From Opening to Victory: The image shows three key stages of a Connect 4 match — an early board with initial placements, a mid-game filled with tension and strategy, and the final state where yellow wins by connecting four discs. Connect 4 is a two-player game where discs are dropped into columns, aiming to form a straight line of four. It blends tactical planning with defensive play, and despite its simplicity, it’s a classic example of solvable strategy games in AI.
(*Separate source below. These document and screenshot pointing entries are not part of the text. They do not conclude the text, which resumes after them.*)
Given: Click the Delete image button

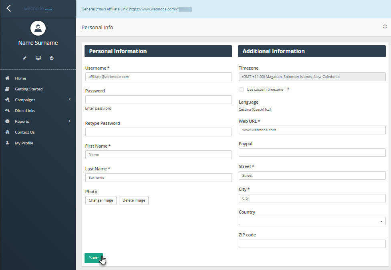Looking at the screenshot, I should point(134,200).
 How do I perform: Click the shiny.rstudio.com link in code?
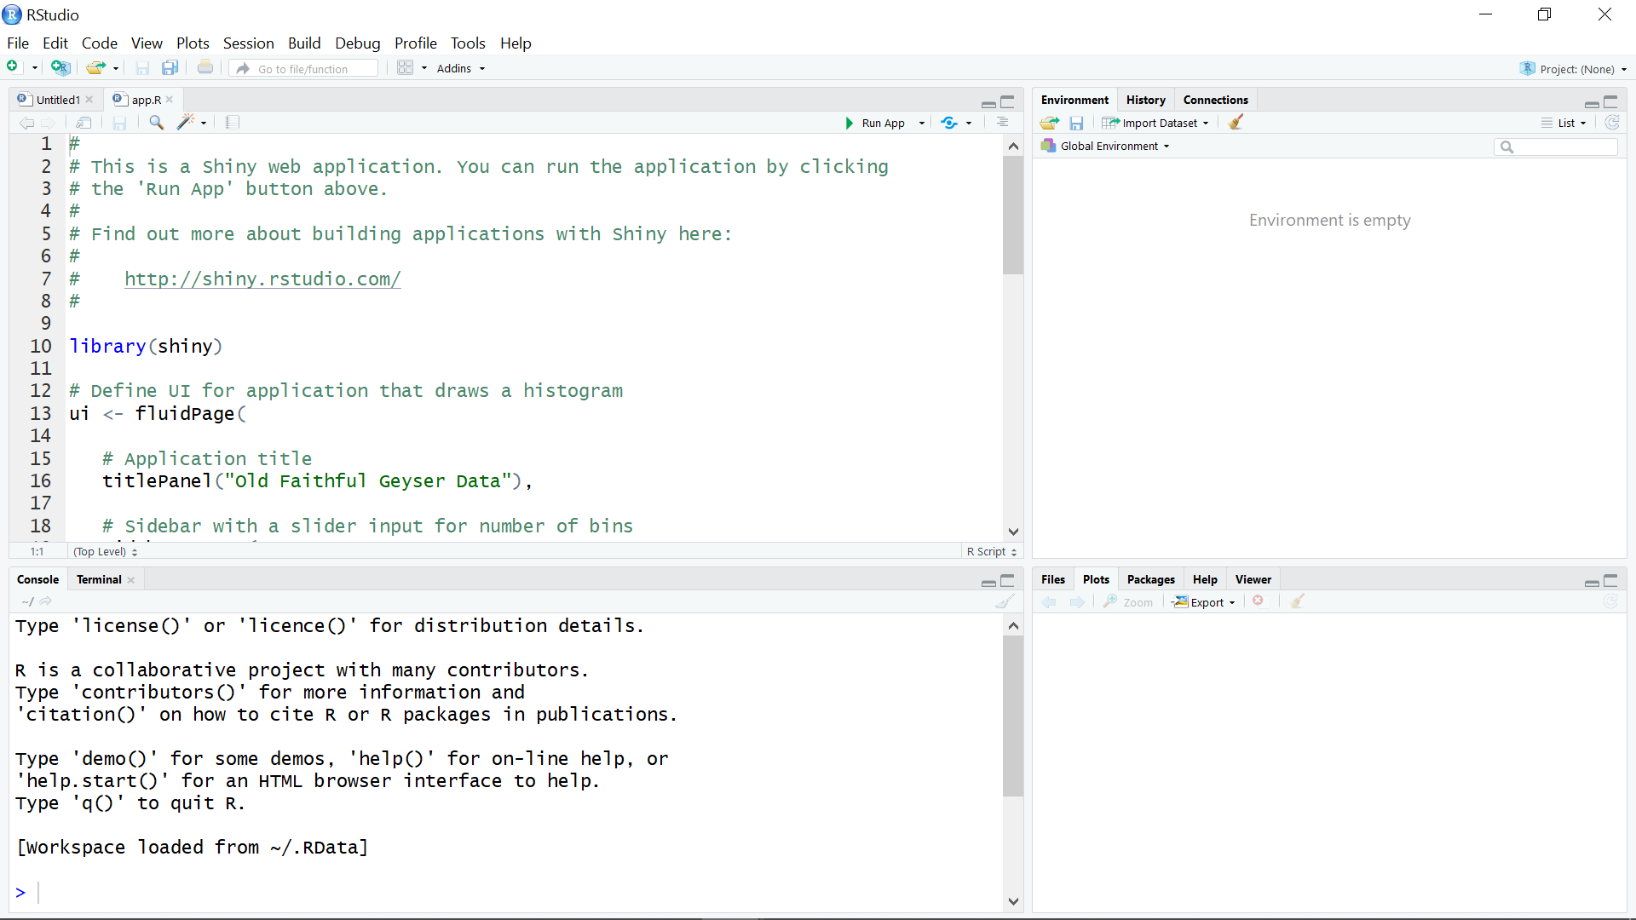point(262,279)
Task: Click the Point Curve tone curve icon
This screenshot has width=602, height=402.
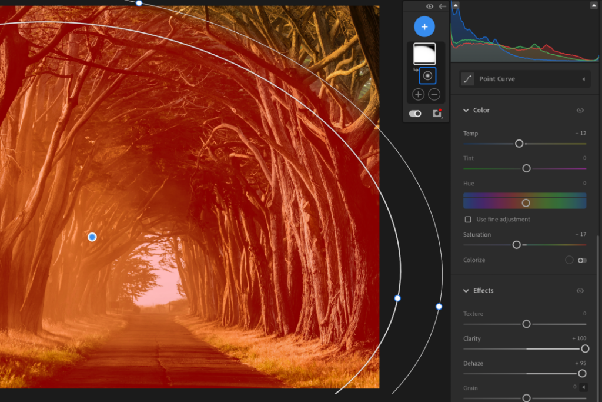Action: [x=467, y=78]
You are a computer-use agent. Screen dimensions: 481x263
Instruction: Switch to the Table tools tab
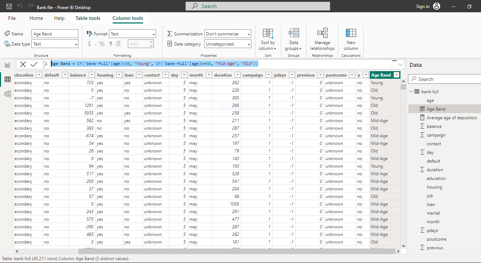[x=88, y=18]
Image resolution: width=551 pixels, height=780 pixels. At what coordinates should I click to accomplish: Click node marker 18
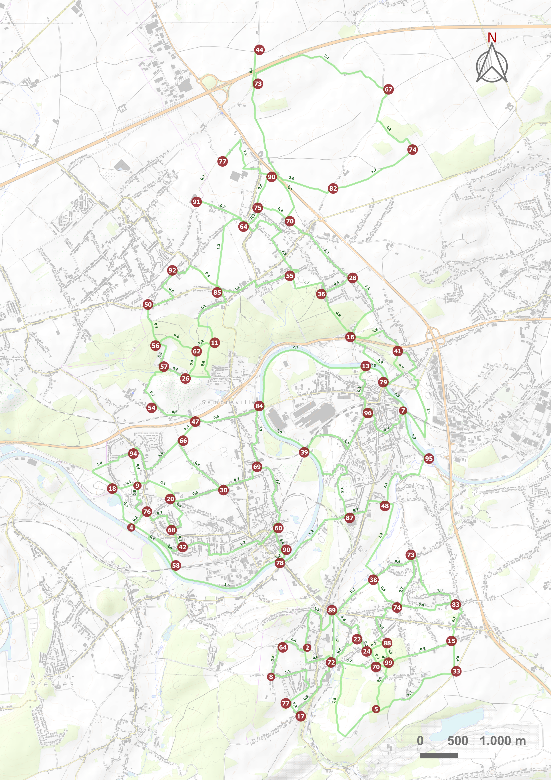point(112,489)
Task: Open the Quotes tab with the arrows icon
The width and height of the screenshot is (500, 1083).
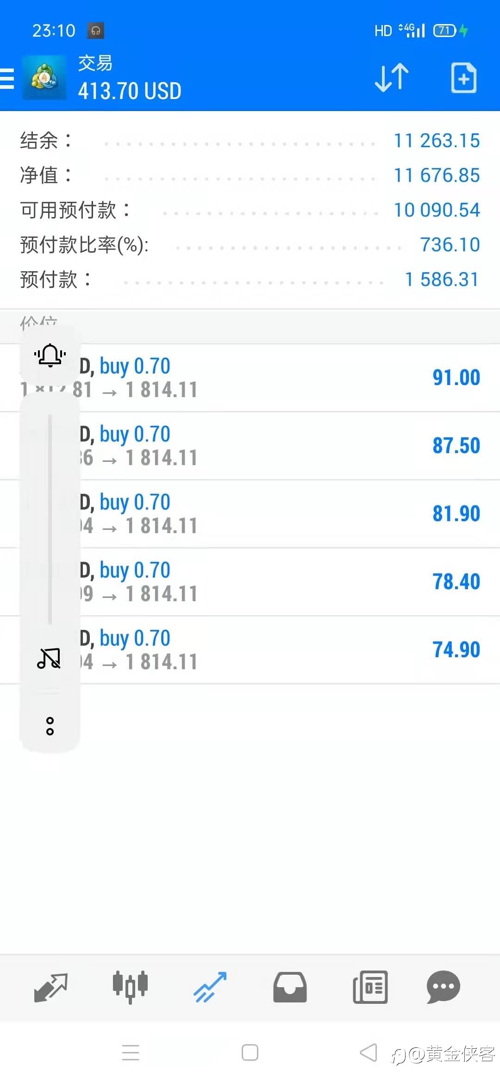Action: tap(51, 987)
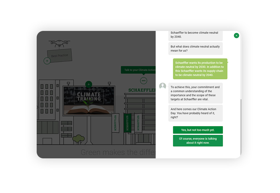Screen dimensions: 280x193
Task: Open the plus hotspot above the Climate Training billboard
Action: click(89, 84)
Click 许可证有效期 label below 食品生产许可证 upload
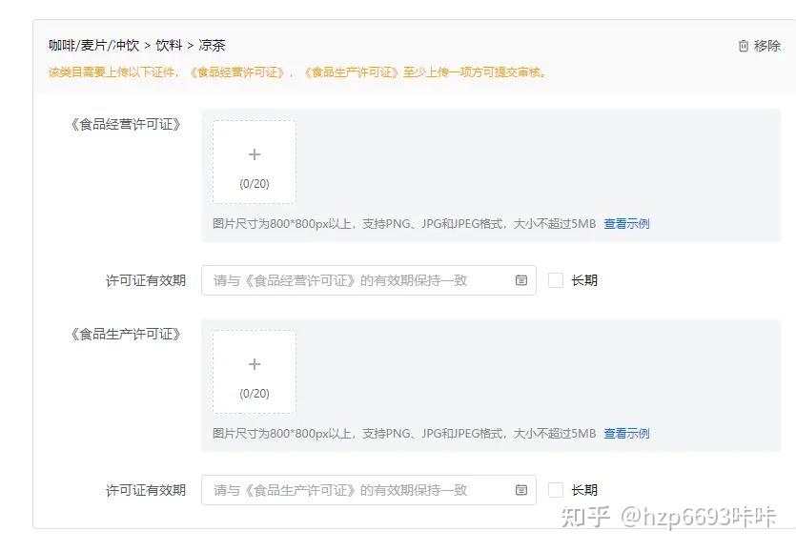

BitBully is a high-performance, perfect-playing Connect-4 solver and analysis engine written in C++ with Python bindings. It’s designed for both developers and researchers who want to explore game-theoretic strategies or integrate a strong Connect-4 AI into their own projects.

🚀 Key Features

Blazing Fast Solving: Uses MTD(f) and null-window search algorithms.
Bitboard Engine: Board states are handled efficiently via low-level bitwise operations.
Advanced Heuristics: Threat detection, move ordering, and transposition tables.
Opening Databases: Covers all positions with up to 12 tokens, annotated with exact win/loss distances.
Cross-Platform: Compatible with Linux, Windows, and macOS.
Python API: Seamlessly integrates into Python projects via bitbully_core (powered by pybind11).
Open Source: Available under the AGPL-3.0 license.

📦 Installation

Install the latest stable release from PyPI:

pip install bitbully

No compilation needed—pre-built wheels included!

🧠 Example Usage (Python)

from bitbully import bitbully_core as bbc
import time

board = bbc.Board()
for _ in range(6):
    board.playMove(3)
print(board)

solver = bbc.BitBully()
start = time.time()
score = solver.mtdf(board, first_guess=0)
print(f"Solved in {round(time.time() - start, 2)}s → Score: {score}")
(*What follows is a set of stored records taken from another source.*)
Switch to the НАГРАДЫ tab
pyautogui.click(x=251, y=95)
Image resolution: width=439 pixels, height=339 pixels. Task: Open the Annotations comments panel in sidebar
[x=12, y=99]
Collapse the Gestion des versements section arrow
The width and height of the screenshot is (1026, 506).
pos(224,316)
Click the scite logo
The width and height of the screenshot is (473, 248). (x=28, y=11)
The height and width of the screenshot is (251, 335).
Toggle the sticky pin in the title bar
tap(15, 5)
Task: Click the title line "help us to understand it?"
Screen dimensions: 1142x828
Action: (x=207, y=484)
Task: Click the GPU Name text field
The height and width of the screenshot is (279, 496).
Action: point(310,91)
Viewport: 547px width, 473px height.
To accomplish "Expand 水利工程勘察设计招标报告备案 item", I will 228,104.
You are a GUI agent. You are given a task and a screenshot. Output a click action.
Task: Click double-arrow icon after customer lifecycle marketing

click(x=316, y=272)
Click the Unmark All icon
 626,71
You can also solve boards defined as NumPy arrays, use opening books, and generate random game states. For more examples check out the docs or the GitHub repository·

📜 License

AGPL-3.0. View License

🙏 Acknowledgments

Inspired by the solvers of Pascal Pons and John Tromp.

Literature

The application of machine learning to board games remains an active and challenging research area, particularly due to the complexity and strategic depth of games like Chess, Go, and Connect Four. Unlike humans who can intuitively recognize patterns, artificial agents require structured learning approaches, often supported by carefully engineered features or representations.

A milestone in this field was Tesauro’s TD-Gammon, which demonstrated that self-play combined with temporal difference learning (TDL) could lead to expert-level performance in backgammon. Inspired by this success, many studies attempted to apply TDL to other board games, but the outcomes were often mixed due to higher complexity and lack of domain knowledge (Thill, 2012; Thill et al., 2012).
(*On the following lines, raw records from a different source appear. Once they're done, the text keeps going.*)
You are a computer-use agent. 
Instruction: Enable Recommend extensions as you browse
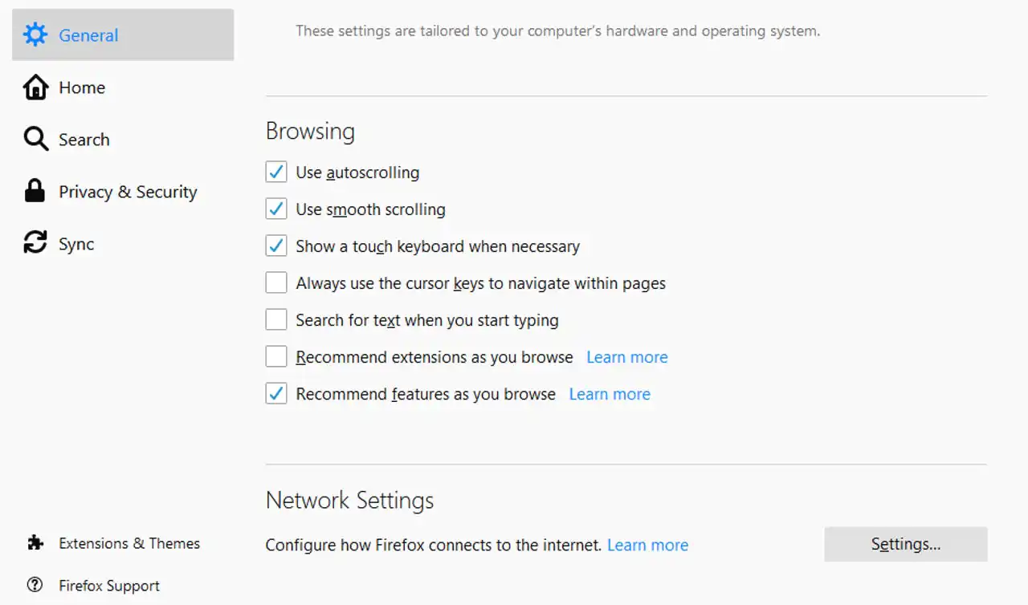(275, 356)
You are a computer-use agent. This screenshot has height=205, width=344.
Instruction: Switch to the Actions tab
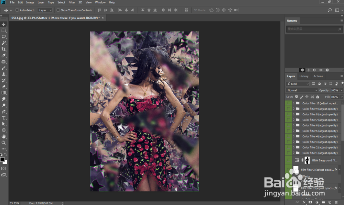pyautogui.click(x=318, y=76)
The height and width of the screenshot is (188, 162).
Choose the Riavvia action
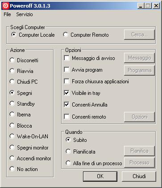[21, 71]
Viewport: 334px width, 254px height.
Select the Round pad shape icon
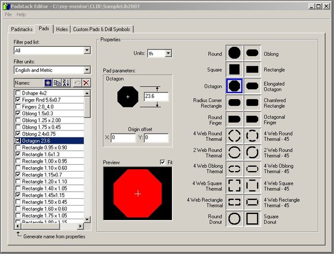tap(234, 53)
Prior work on Connect Four showed that learning strong strategies through self-play alone is feasible, but only with a very rich feature representation and a large number of training games. One such approach used N-tuple systems in combination with TDL to approximate value functions. These systems produced high-quality agents capable of defeating even perfect-play opponents, all without incorporating handcrafted game-theoretic knowledge. The success was largely attributed to the expressiveness of the N-tuple representation and extensive training with millions of games (Thill, 2012; Thill et al., 2012).

Subsequent research introduced eligibility traces—including standard, resetting, and replacing variants—into these systems. Eligibility traces enhanced temporal credit assignment and significantly accelerated learning (by a factor of two) while improving asymptotic playing strength (Thill, 2015).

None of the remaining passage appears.